**Assigned task:** Print the listing below only from the line that has "This screenshot has" through the line that has "Task: Click the Gender icon in the sidebar", exactly, and drop any picture.

**Records to use:**

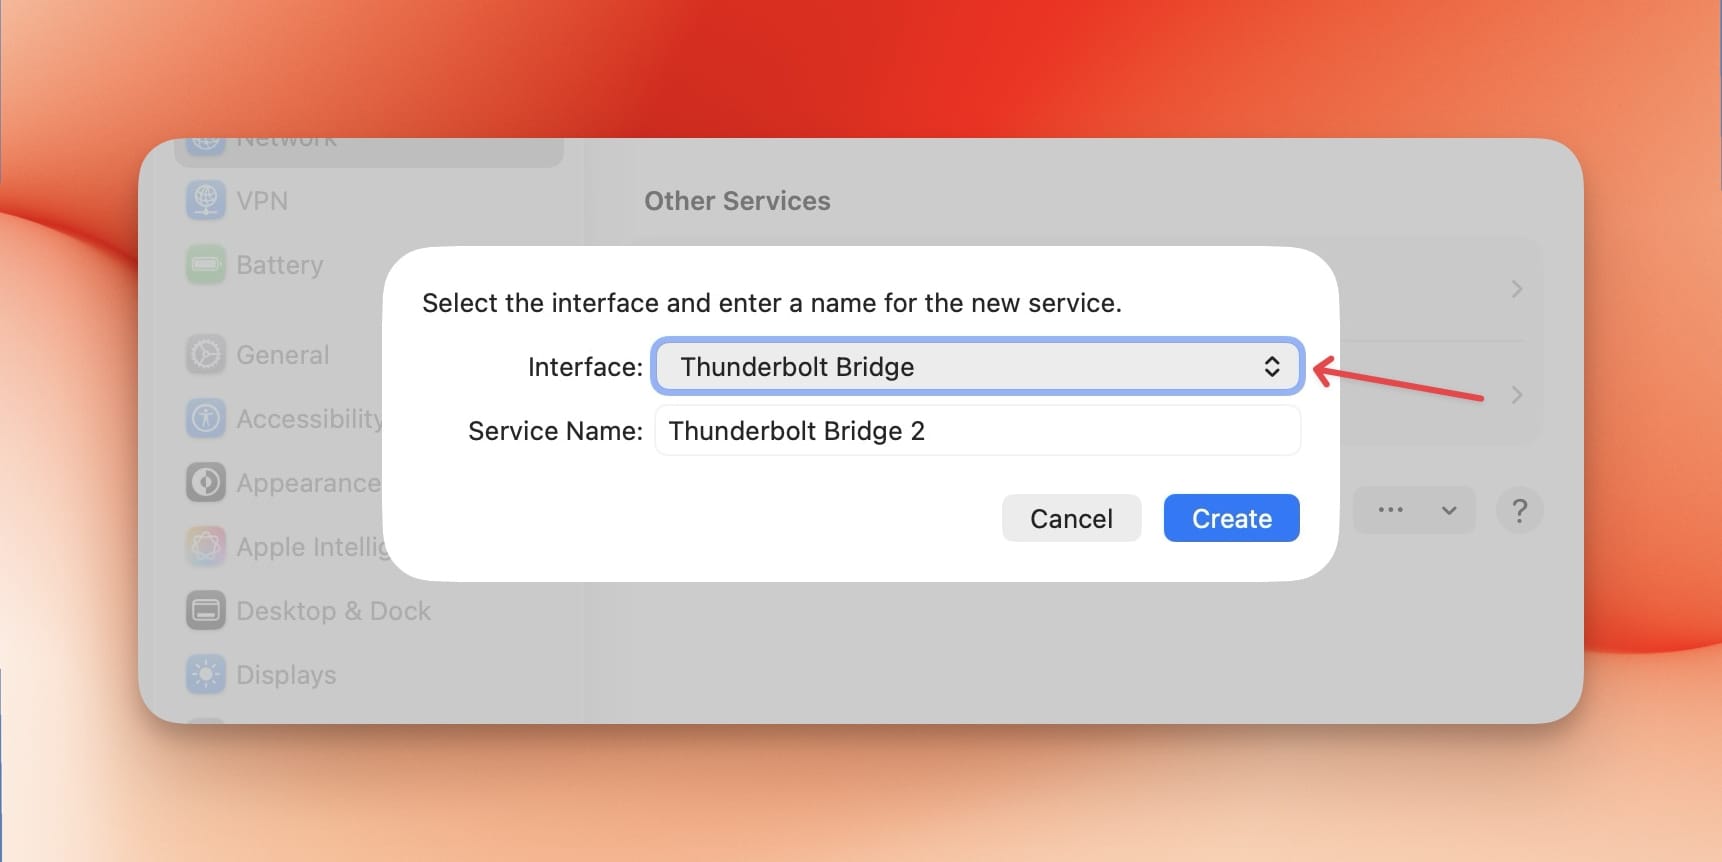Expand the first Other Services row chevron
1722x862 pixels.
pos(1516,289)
---
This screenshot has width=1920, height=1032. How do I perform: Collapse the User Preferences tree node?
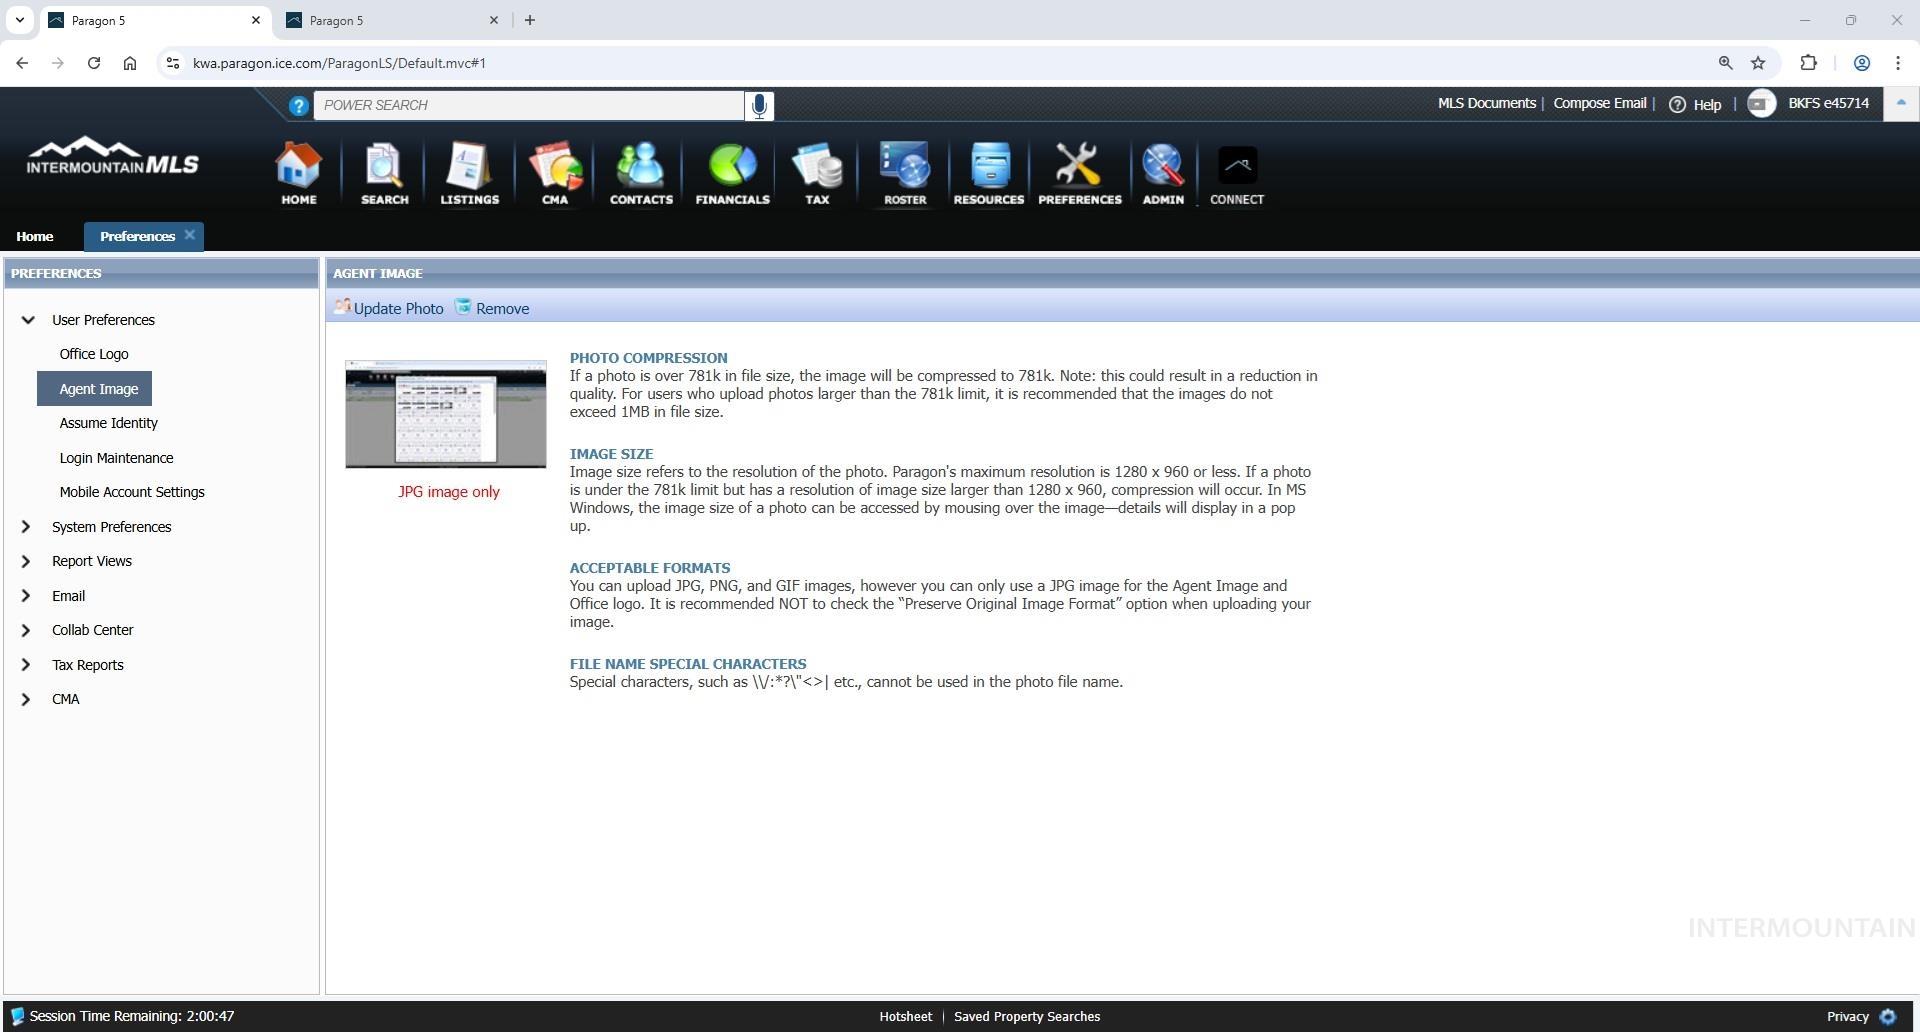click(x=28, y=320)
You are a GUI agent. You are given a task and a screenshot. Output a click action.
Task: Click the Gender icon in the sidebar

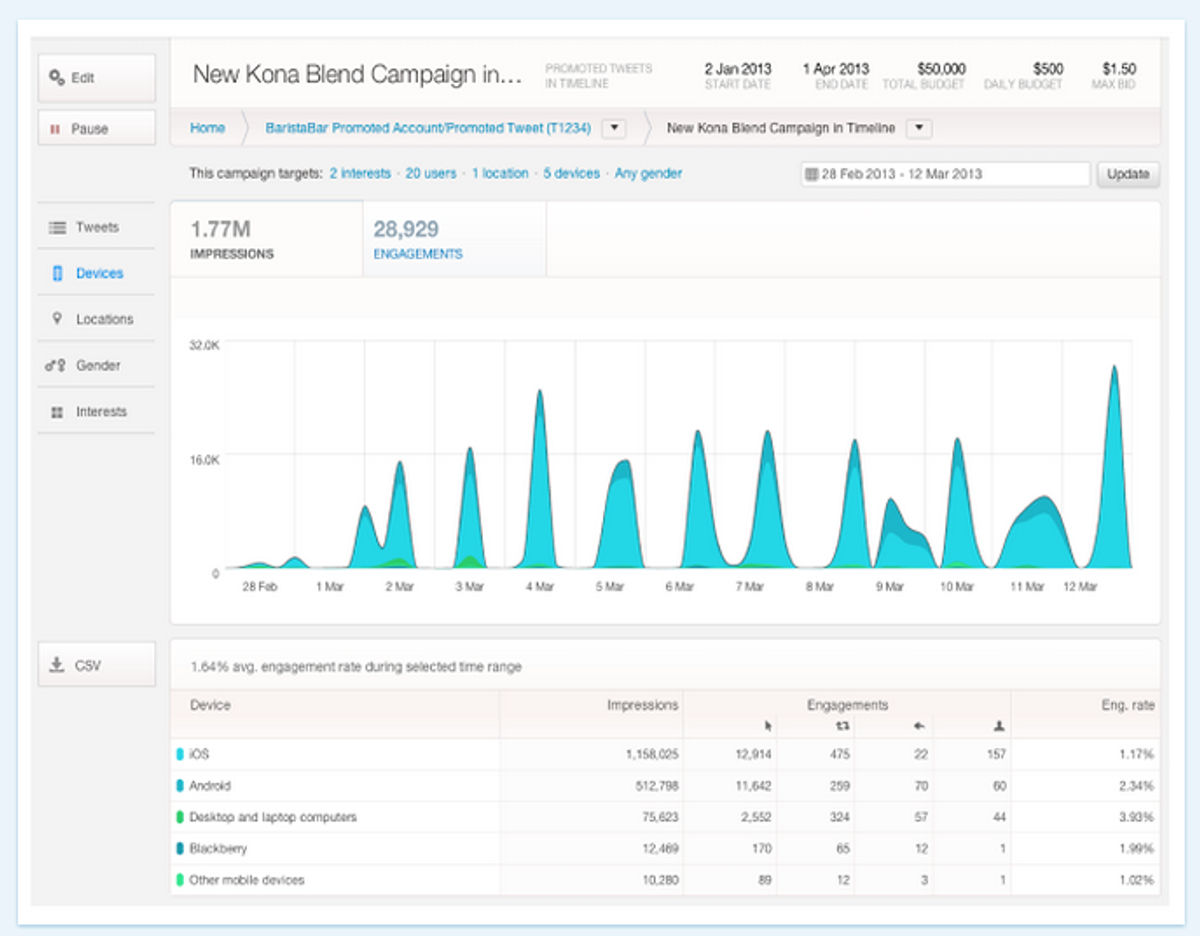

**Result for this task:**
This screenshot has width=1920, height=1032. How do I perform: Collapse the User Preferences tree node?
click(x=28, y=320)
You are a GUI agent. You are given a task and a screenshot. Output a click action.
Task: Click the Gender icon in the sidebar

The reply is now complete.